Sugar is the new tobacco

Among the least likely viral megahits on YouTube is a 90-minute lecture by the food scold and pediatric endocrinologist Robert Lustig, entitled “Sugar: The Bitter Truth.”

“Public reception of Lustig’s new book, Fat Chance, will likely be just as divided,” reports todays Salon.com. imgres-2 “The book repeats and expands on the main point of contention in the sugar wars: whether our bodies treat all calories the same. The old guard says yes: A calorie is a calorie; steak or soda, doesn’t matter. Eat more calories than you burn, you’ll gain weight. Lustig believes that our bodies react to some types of calories differently than others. Specifically he believes that sugar calories alter our biochemistry to make us hungry and lazy in ways that fat and protein calories do not. As a result, he says, the ubiquity of sugar in the Western diet is making Americans sick, obese, and bankrupt.

“But Lustig does not stick to explaining his reasoning and raising public-health awareness. “Education has not worked. Labeling has not worked. And they’re not going to work,” he told me in his characteristically emphatic way. “Education hasn’t worked for any addictive substance.” According to Lustig, we need to accept that America’s obesity problem can’t be fixed by a Puritan resolution by each individual to eat fewer calories. To fix America’s obesity problem, we need a regulatory framework for selling and serving less sugar-laden food.

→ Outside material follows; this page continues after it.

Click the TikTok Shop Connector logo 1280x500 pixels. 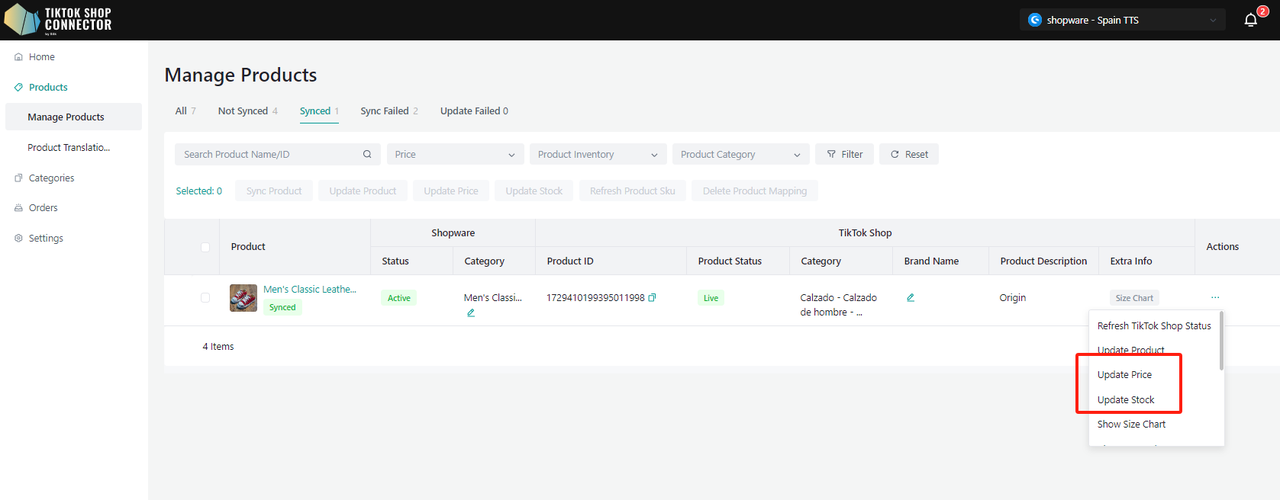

“A morning spent in Lustig’s UCSF Weight Assessment for Teen and Child Health Clinic (next door to Lustig’s endocrinology clinic) puts a person in touch with the Sisyphean absurdity of trying to solve the nation’s weight problem one patient at a time. The exam rooms fill up with fat kids. They empty and fill again. Tucked in a back corner of the second floor of a clinic building across the street from Benioff Children’s Hospital is Lustig’s office, a cramped galley that he shares with two doctors, two nurses, a nutritionist, and a social worker. The computers look vintage, circa 1997.”